__ABOUT THIS TASK__: From the line below that contains "569x275 pixels." to the line that contains "Given: Click Carrier-imposed", repeat every line exactly, both ends included, and nothing else.
- Opening Delimiter -
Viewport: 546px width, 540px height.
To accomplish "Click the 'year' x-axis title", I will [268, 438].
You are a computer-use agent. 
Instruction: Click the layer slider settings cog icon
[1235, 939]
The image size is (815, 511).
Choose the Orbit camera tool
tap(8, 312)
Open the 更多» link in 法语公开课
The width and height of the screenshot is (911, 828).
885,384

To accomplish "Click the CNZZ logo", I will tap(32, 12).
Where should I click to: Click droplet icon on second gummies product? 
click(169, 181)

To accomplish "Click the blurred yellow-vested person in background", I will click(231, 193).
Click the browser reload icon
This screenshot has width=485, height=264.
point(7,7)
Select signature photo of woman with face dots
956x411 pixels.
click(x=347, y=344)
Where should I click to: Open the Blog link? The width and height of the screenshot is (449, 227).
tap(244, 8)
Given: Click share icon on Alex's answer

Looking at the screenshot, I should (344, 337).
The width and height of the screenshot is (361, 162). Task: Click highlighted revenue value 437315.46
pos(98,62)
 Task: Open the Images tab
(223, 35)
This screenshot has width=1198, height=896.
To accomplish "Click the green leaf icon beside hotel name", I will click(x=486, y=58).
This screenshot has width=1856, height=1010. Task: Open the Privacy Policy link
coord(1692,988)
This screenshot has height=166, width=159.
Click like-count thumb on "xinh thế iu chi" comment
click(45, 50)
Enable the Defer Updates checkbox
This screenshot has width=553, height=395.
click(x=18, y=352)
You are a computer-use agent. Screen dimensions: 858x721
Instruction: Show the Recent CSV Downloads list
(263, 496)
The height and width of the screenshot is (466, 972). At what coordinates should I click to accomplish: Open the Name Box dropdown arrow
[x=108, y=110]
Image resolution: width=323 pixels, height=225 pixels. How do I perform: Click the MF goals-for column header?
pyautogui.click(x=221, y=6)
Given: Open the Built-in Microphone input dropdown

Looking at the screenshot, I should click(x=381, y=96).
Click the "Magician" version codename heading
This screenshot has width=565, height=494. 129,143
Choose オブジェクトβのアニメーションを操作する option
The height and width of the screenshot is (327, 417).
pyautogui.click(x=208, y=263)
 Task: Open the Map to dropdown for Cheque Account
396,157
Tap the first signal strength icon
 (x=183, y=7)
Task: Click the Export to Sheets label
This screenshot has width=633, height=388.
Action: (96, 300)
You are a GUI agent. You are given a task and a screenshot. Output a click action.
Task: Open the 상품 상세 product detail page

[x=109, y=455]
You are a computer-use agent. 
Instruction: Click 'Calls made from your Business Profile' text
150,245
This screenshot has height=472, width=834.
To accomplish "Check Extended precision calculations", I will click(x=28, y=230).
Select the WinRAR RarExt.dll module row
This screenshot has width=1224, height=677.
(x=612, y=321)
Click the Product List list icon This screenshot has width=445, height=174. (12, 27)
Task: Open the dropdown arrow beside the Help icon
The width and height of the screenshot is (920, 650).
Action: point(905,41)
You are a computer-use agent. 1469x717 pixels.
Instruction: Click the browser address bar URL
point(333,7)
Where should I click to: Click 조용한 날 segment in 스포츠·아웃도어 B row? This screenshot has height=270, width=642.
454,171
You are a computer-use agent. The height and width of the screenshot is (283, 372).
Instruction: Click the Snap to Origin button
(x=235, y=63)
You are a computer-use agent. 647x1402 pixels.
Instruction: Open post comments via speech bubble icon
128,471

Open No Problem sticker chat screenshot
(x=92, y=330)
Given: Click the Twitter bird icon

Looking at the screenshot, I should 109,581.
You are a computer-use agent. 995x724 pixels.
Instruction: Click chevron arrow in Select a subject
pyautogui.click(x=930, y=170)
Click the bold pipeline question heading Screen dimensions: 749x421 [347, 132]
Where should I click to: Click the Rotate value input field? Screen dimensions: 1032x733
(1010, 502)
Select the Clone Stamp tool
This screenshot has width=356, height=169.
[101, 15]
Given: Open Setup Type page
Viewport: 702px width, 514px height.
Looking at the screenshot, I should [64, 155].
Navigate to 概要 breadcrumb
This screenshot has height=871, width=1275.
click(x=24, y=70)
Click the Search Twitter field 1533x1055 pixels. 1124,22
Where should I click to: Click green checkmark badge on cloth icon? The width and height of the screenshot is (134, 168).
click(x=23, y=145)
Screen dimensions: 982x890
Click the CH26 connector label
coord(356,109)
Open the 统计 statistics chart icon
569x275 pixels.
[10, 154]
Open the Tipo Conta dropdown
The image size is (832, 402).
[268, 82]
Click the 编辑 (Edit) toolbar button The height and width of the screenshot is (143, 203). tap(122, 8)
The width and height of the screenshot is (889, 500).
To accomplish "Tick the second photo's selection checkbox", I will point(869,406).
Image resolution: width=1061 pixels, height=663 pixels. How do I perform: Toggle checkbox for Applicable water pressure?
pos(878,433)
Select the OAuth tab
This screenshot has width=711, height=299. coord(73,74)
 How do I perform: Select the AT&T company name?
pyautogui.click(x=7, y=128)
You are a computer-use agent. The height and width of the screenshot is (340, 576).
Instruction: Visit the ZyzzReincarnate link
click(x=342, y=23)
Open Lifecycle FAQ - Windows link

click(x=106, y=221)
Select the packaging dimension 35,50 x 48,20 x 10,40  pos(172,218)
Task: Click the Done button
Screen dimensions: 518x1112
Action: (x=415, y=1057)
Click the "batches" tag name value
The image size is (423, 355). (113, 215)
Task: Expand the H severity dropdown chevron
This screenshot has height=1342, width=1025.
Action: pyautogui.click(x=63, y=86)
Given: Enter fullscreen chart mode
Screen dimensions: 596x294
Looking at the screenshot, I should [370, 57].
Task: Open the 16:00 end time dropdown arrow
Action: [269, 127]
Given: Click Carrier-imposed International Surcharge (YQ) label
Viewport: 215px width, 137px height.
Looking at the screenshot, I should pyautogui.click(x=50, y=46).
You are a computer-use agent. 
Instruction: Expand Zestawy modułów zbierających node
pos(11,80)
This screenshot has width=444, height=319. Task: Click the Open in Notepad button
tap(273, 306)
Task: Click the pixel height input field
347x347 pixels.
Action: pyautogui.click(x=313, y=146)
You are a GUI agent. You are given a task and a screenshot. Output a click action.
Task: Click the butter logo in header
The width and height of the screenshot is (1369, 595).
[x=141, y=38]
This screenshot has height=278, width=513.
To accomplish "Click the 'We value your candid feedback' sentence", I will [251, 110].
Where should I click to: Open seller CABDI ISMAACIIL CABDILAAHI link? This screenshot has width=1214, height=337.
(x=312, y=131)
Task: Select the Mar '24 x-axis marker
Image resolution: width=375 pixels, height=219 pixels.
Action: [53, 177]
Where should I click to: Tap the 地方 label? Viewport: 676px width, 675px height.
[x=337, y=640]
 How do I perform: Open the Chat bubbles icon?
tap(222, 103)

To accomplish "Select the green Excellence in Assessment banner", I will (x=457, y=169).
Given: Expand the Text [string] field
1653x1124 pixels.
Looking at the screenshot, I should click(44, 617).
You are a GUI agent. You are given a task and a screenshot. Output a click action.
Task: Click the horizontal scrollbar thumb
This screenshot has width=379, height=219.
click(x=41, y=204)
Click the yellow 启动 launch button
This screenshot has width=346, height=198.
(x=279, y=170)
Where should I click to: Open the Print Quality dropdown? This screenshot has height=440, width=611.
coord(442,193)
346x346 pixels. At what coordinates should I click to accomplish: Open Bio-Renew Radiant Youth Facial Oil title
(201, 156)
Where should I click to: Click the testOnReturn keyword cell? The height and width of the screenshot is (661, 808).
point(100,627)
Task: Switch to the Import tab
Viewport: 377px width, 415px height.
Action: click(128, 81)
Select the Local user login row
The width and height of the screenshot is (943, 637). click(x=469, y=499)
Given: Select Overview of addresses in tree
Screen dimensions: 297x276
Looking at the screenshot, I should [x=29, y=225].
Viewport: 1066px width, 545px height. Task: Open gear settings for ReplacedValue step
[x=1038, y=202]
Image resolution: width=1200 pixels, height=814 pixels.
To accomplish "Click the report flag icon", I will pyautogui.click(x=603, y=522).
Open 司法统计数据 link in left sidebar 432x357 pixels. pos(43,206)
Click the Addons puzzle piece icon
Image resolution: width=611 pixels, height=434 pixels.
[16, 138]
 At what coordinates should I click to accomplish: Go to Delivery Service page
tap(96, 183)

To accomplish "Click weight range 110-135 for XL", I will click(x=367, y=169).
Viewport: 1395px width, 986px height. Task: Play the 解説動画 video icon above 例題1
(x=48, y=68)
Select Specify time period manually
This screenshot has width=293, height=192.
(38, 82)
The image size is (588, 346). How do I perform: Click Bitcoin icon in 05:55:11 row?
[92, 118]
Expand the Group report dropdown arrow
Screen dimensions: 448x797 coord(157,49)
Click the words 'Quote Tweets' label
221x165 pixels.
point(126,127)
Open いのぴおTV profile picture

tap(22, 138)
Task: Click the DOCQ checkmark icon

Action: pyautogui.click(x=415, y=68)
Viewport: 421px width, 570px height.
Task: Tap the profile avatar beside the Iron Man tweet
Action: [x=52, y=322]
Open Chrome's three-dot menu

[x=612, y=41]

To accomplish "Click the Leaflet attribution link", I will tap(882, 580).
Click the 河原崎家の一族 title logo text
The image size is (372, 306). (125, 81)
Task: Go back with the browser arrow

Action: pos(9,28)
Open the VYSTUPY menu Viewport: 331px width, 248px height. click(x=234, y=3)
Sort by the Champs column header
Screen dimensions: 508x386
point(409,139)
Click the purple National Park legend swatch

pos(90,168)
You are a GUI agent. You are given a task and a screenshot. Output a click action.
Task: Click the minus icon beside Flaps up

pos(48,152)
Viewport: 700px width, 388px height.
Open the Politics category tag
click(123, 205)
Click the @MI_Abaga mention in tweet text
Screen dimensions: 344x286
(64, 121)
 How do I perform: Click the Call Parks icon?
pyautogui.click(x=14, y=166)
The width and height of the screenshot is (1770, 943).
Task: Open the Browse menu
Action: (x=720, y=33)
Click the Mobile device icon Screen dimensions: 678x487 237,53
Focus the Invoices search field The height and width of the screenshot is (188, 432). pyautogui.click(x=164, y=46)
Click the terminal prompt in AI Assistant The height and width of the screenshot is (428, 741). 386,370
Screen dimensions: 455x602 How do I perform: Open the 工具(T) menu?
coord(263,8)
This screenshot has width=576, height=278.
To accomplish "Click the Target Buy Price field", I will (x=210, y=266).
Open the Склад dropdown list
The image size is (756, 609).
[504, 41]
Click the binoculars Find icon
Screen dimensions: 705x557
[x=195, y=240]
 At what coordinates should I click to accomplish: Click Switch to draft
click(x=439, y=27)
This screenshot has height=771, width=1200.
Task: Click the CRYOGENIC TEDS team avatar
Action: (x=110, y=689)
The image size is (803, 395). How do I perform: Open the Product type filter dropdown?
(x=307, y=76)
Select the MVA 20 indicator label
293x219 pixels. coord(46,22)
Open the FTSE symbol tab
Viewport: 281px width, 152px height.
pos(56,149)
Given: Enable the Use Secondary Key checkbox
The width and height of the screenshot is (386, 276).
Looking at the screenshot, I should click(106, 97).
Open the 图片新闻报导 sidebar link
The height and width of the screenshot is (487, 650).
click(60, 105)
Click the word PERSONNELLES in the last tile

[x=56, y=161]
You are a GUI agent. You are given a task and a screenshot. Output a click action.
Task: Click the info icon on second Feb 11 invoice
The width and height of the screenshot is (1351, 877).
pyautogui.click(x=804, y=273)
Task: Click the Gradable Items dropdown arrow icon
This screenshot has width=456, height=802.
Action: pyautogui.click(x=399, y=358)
- Closing Delimiter -
__ANSWER BOX__:
569x275 pixels.
[10, 154]
Open the Tipo Conta dropdown
The image size is (832, 402).
[268, 82]
Click the 编辑 (Edit) toolbar button The height and width of the screenshot is (143, 203). tap(122, 8)
The width and height of the screenshot is (889, 500).
To accomplish "Tick the second photo's selection checkbox", I will point(869,406).
Image resolution: width=1061 pixels, height=663 pixels. How do I perform: Toggle checkbox for Applicable water pressure?
pos(878,433)
Select the OAuth tab
This screenshot has width=711, height=299. coord(73,74)
 How do I perform: Select the AT&T company name?
pyautogui.click(x=7, y=128)
You are a computer-use agent. The height and width of the screenshot is (340, 576).
Instruction: Visit the ZyzzReincarnate link
click(x=342, y=23)
Open Lifecycle FAQ - Windows link

click(x=106, y=221)
Select the packaging dimension 35,50 x 48,20 x 10,40  pos(172,218)
Task: Click the Done button
Screen dimensions: 518x1112
Action: (x=415, y=1057)
Click the "batches" tag name value
The image size is (423, 355). (113, 215)
Task: Expand the H severity dropdown chevron
This screenshot has height=1342, width=1025.
Action: pyautogui.click(x=63, y=86)
Given: Enter fullscreen chart mode
Screen dimensions: 596x294
Looking at the screenshot, I should [370, 57].
Task: Open the 16:00 end time dropdown arrow
Action: [269, 127]
Given: Click Carrier-imposed International Surcharge (YQ) label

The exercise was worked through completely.